In the world of sports journalism or media, a woman has to fight for every lead that she gets. We have to spend more time proving ourselves than our male counterparts. This is what I want to talk about today. I don’t know if this is just my personal experience, or if more women have found this point to be true. Anyways, I spent the better part of last hockey season feeling like I wasn’t good enough to be around the media company that our school keeps. I mean we have people like Brad Schlossman, who has been writing about UND sports for many years. What do I have to offer? I think this is a thought that many new reporters have to overcome. For me, this was the biggest hurdle to overcome. It is something I still struggle with.

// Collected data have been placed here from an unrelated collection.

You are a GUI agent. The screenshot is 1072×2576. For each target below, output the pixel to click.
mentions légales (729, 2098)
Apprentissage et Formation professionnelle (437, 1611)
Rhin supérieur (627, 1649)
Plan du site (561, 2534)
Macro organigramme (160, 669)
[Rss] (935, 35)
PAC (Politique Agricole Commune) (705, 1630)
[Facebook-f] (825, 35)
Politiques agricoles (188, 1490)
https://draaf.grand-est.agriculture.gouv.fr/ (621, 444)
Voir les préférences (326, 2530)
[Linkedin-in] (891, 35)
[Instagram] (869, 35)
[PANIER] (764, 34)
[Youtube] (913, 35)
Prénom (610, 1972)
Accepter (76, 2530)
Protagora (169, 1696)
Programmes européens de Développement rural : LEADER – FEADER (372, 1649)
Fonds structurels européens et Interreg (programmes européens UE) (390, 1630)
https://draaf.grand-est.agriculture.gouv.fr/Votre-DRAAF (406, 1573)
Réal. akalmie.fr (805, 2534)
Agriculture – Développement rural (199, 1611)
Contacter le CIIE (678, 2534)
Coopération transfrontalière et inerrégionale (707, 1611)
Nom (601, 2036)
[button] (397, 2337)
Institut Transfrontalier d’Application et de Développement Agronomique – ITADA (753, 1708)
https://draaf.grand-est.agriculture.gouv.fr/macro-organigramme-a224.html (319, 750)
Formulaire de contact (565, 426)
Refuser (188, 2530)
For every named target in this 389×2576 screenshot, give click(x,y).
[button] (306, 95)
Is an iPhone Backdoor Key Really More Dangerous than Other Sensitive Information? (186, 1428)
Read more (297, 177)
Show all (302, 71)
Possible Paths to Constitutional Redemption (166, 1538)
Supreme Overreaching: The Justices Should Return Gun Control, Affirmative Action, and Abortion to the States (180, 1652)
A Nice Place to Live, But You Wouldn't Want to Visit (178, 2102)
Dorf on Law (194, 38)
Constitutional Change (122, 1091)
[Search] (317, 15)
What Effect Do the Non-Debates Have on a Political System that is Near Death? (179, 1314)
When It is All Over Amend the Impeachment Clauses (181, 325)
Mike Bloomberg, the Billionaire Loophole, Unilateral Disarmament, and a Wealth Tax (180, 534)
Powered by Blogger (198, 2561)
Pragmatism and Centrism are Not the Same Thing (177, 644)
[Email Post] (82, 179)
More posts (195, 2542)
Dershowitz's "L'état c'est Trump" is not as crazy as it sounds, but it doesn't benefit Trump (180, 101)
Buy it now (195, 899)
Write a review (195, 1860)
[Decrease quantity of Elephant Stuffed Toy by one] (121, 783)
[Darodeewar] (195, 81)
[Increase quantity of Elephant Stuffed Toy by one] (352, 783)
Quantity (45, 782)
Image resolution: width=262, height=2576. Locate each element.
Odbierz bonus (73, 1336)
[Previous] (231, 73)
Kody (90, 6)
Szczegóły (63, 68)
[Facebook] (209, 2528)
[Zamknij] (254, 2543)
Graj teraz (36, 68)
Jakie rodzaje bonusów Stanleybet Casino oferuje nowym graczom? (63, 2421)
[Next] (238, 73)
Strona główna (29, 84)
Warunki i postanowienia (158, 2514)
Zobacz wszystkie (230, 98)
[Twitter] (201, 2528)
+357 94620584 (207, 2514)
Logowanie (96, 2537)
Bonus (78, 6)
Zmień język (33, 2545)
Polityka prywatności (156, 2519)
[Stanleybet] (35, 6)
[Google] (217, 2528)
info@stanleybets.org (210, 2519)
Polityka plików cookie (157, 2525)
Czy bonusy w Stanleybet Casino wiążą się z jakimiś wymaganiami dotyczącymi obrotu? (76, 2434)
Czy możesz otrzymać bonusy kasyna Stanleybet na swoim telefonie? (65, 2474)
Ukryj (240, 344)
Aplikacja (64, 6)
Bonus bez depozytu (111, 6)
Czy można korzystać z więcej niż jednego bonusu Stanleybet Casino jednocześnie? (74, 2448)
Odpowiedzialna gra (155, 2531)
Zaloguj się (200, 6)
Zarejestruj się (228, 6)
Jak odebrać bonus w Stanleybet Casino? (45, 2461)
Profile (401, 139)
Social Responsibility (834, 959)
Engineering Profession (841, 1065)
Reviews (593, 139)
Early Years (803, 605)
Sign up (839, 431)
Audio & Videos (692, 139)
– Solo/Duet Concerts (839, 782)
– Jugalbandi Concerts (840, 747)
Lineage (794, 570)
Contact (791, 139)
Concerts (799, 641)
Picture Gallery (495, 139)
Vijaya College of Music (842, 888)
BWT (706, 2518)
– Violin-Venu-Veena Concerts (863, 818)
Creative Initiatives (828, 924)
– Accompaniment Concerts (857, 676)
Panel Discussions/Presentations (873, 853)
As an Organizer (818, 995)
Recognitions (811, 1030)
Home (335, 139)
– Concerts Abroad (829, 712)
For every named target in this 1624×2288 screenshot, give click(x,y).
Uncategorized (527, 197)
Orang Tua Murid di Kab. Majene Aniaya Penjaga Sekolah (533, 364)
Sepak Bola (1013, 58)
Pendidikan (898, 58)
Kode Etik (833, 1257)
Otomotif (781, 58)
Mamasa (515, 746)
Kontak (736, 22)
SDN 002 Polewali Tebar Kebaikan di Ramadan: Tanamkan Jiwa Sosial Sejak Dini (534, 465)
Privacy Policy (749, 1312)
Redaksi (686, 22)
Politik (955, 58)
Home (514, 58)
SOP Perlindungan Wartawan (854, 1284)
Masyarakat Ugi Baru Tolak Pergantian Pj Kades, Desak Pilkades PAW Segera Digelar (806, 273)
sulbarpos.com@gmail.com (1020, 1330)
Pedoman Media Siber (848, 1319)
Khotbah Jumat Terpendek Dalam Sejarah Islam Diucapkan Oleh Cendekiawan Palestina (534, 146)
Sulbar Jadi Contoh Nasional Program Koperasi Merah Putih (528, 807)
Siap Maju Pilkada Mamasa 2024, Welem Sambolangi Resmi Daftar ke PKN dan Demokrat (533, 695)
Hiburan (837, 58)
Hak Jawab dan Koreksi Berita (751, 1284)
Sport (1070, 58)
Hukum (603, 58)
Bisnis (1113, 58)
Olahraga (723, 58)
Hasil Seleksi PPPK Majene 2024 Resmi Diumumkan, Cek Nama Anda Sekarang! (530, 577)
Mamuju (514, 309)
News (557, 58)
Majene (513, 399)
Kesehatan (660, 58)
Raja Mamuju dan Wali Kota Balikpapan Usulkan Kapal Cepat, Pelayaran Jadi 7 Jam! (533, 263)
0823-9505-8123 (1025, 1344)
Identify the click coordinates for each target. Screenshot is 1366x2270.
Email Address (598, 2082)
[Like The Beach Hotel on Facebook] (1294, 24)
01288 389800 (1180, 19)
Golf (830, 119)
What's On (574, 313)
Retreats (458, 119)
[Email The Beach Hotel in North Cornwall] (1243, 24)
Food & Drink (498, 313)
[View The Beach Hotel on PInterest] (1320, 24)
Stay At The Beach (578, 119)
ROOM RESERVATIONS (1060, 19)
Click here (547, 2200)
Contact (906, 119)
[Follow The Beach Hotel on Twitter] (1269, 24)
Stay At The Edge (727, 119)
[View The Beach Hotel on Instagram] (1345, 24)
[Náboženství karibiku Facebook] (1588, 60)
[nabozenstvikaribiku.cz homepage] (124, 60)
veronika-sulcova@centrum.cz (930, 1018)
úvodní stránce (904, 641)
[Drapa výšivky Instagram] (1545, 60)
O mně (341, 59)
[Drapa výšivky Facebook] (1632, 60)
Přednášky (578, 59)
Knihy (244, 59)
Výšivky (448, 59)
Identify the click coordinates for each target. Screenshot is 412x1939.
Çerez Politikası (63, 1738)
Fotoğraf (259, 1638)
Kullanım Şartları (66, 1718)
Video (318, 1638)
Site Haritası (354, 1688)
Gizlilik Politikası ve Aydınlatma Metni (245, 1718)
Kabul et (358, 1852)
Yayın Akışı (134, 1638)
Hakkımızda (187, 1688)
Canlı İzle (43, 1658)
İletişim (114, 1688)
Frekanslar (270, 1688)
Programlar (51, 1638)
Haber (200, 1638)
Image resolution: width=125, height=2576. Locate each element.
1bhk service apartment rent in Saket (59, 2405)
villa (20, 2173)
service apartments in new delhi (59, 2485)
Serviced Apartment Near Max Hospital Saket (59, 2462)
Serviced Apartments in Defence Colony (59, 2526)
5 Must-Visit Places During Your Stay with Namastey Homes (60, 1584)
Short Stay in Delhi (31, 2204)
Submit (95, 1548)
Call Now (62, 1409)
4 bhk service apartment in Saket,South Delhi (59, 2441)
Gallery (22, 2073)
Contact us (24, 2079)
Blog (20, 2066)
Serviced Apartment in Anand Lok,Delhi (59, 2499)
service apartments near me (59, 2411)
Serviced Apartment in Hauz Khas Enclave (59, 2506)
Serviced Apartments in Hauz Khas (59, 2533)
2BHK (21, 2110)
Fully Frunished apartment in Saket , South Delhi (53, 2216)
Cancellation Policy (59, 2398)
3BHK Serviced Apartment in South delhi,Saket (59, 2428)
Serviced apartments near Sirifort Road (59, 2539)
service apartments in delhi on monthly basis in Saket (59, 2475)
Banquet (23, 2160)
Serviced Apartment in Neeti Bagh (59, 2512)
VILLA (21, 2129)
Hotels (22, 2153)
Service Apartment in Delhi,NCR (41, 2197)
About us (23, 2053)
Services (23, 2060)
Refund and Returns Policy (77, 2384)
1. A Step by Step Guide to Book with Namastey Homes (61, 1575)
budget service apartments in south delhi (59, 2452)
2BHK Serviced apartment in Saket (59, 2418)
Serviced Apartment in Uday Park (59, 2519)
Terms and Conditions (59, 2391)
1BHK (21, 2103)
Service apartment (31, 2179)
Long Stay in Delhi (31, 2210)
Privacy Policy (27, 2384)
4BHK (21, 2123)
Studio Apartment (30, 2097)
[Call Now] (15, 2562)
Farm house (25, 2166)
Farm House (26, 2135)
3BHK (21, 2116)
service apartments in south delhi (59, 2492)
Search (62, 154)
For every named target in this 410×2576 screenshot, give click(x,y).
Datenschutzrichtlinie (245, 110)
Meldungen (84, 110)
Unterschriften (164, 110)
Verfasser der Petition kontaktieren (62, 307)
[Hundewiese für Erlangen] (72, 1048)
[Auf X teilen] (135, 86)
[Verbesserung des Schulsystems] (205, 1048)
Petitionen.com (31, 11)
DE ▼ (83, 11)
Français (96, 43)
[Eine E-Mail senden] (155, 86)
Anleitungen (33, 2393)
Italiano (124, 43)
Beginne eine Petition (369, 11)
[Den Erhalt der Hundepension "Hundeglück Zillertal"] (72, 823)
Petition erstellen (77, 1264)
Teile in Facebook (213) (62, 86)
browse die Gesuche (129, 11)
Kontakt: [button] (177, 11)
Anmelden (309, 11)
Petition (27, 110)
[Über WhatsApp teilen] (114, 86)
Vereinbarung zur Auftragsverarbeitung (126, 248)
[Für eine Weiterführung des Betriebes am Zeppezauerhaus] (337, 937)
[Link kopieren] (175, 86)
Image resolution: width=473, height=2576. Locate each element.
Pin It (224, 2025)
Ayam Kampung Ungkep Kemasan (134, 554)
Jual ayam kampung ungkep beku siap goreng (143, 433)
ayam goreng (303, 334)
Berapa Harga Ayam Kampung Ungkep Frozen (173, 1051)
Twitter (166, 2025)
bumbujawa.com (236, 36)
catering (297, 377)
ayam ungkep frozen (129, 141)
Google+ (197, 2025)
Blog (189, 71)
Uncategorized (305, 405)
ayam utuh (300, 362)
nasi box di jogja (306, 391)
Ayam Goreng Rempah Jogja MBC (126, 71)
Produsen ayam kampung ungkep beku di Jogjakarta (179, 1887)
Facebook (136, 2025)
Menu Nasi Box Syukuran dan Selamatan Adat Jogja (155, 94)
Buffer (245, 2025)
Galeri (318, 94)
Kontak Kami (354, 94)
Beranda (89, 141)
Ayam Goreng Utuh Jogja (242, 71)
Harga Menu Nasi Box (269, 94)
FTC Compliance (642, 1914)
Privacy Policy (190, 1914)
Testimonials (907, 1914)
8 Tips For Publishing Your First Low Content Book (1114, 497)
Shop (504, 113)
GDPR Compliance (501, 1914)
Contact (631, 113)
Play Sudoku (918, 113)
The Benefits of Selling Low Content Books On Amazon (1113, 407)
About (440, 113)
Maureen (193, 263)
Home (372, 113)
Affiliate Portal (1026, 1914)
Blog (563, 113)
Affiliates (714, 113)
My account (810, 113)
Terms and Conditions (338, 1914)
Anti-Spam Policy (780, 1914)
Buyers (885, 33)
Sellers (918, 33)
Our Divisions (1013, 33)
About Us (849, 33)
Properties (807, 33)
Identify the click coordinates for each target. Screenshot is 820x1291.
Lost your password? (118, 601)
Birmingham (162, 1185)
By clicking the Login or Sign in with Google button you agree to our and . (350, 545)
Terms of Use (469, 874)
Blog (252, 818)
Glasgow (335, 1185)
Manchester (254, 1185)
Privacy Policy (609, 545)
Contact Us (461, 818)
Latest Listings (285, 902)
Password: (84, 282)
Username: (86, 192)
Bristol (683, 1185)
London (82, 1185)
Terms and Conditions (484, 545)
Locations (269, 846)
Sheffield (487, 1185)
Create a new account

My first interview was Aaron Dell. If you are not from North Dakota or a San Jose Sharks fan, until this year, you wouldn’t know his name. That being said, Dell is one of my favorite players to come out of UND Men’s Ice Hockey’s program. Don’t ask me why, because honestly, I do not know. I had a phone interview with him after the San Jose Sharks made it all the way to the Stanley Cup Finals against the Pittsburg Penguins. He was their black ace, which is essentially a backup to the backup goalie. I cannot tell you how many times I rewrote my questions or how unbelievably sweaty I got dialing his number. I wonder if this is just a girl thing or if one of my male counterparts would have had the same feelings? Maybe this will reach anyone that they can answer this question for me. This interview was literally eight minutes long. Oops. I was fumbling through my notes; I swear, I must have sounded drunk because I felt like I couldn’t keep my thoughts straight; for those of you who know me, this is typically me. I was so embarrassed.
Now, I look back on this interview experience and laugh at how far I have come. I would never allow myself to act like that during an interview now. It’s been over a year since that first interview and I cannot believe how far I have come.